An Interview with The Wars Against Napoleon: Debunking the Myth of the Napoleonic Wars co-author Ben Weider
: How did you become interested in Napoleon?
BW: My fascination with Napoleon began over 50 years ago. His desire to spread “liberty, fraternity, and equality” to all citizens of France and then to all citizens of countries that the French Army occupied, is what evoked my respect for and interest in Napoleon.
: And where did the idea for your most recent book, The Wars Against Napoleon, come from?
BW: In my work as a sports official I have traveled to over 104 countries. I have met numerous Napoleonic historians and visited many Napoleonic sites. During my trips to Paris, I realized that historians very rarely acknowledge Napoleon’s great work.
: What inspired you and General Michel Franceschi to write this book?
BW: Napoleon was a man ahead of his time. When I realized all the errors, lies, and calumnies that were directed at him, I was amazed. I learned, through looking in the archives in both England and France, that Napoleon was not responsible for the so-called “Napoleonic Wars.” In fact, it was England that supplied the funds and created the coalitions, which resulted in the “wars against Napoleon.” I felt something had to be done to correct the misconceptions about Napoleon.

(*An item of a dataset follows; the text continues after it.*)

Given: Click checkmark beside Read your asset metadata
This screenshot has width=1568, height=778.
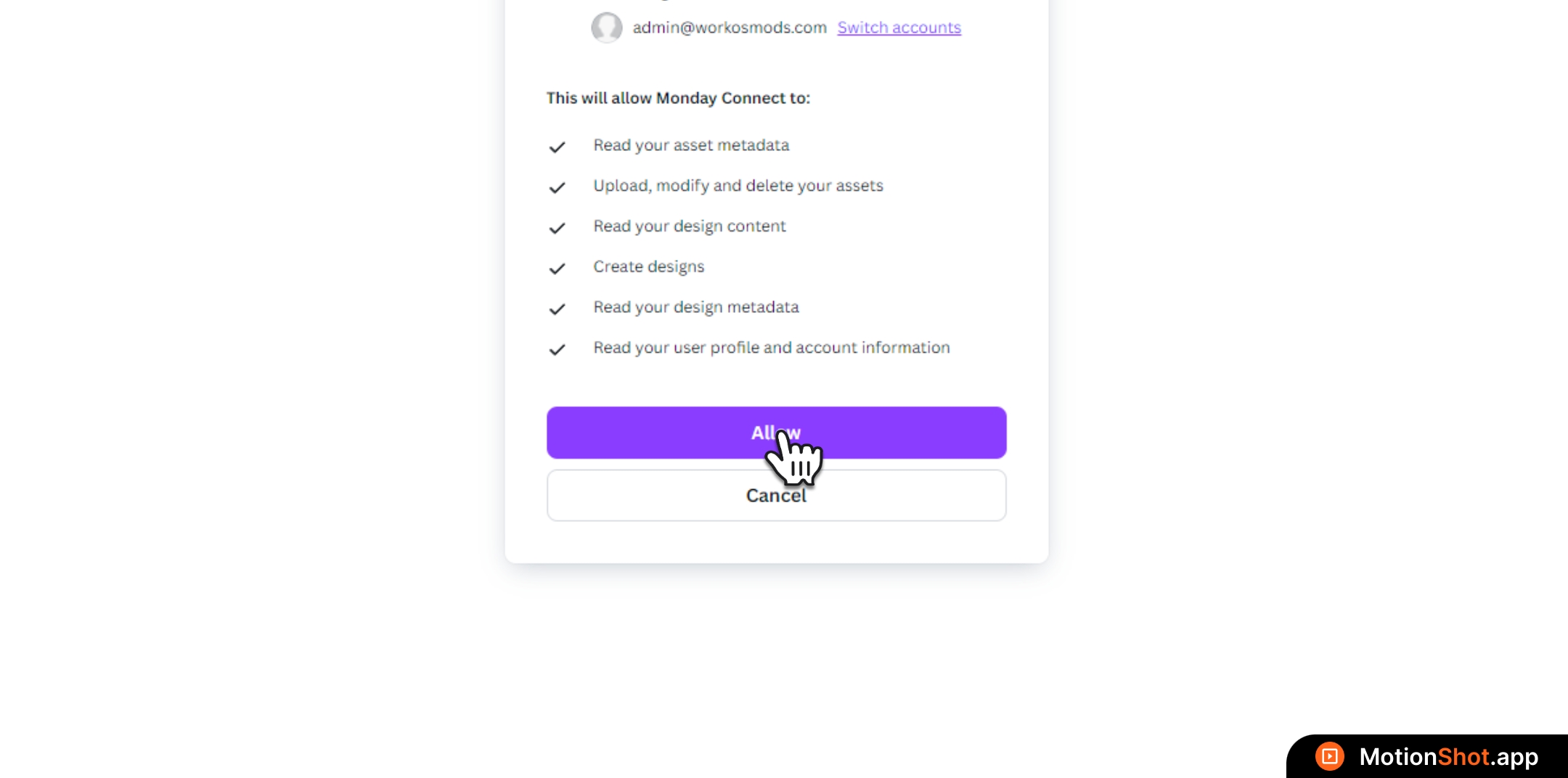Looking at the screenshot, I should coord(557,147).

: Describe the true Napoleon.
BW: After reading historical private documents and the exchange of correspondence between the European kings and Napoleon, I realized that Napoleon was a man of peace and not a man of war. Napoleon would have liked nothing more than to rule France and to create a country that was respectful of its people and would give “liberty, fraternity, and equality” to all its citizens. He was also a man ahead of his time.
: Can you explain some of Napoleon’s advanced thinking?

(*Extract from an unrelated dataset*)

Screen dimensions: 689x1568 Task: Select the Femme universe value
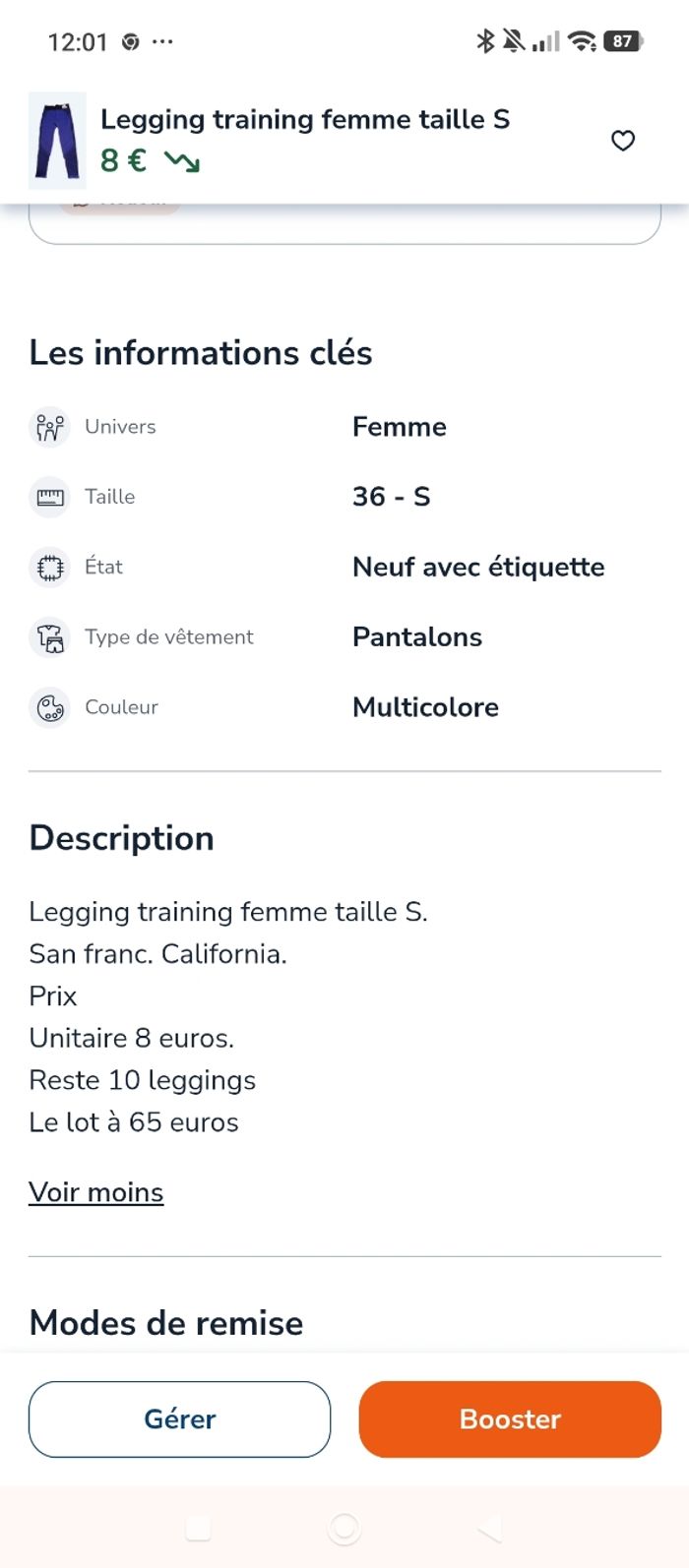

BW: Napoleon was so far ahead of his time that he desired to organize a United States of Europe. This meant that all of Europe would have one law, one currency, one Government, etc. Interestingly, the European common market, as it exists today, is an outcome of Napoleon’s advanced thinking.

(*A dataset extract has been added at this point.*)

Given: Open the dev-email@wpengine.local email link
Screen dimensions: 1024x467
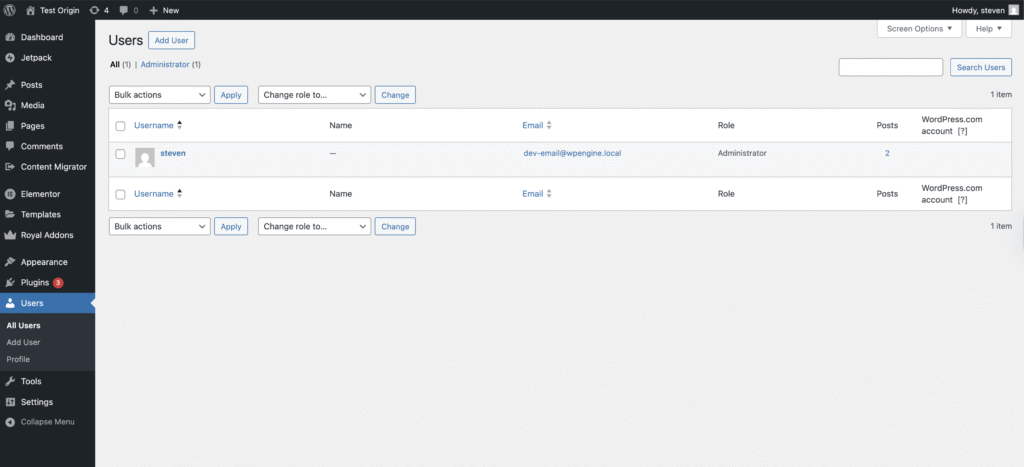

: How do you think the public will respond to your book?
BW: I like to state that truth goes through three stages. First it is ridiculed. Second it is violently attacked. This is what will happen when my book is published. Finally, the truth is accepted as self-evident. This will happen once people read my book and are able to evaluate the facts as they are.
: Thank you for your time and insight, Mr. Weider. We appreciate it.
BW: Thank you.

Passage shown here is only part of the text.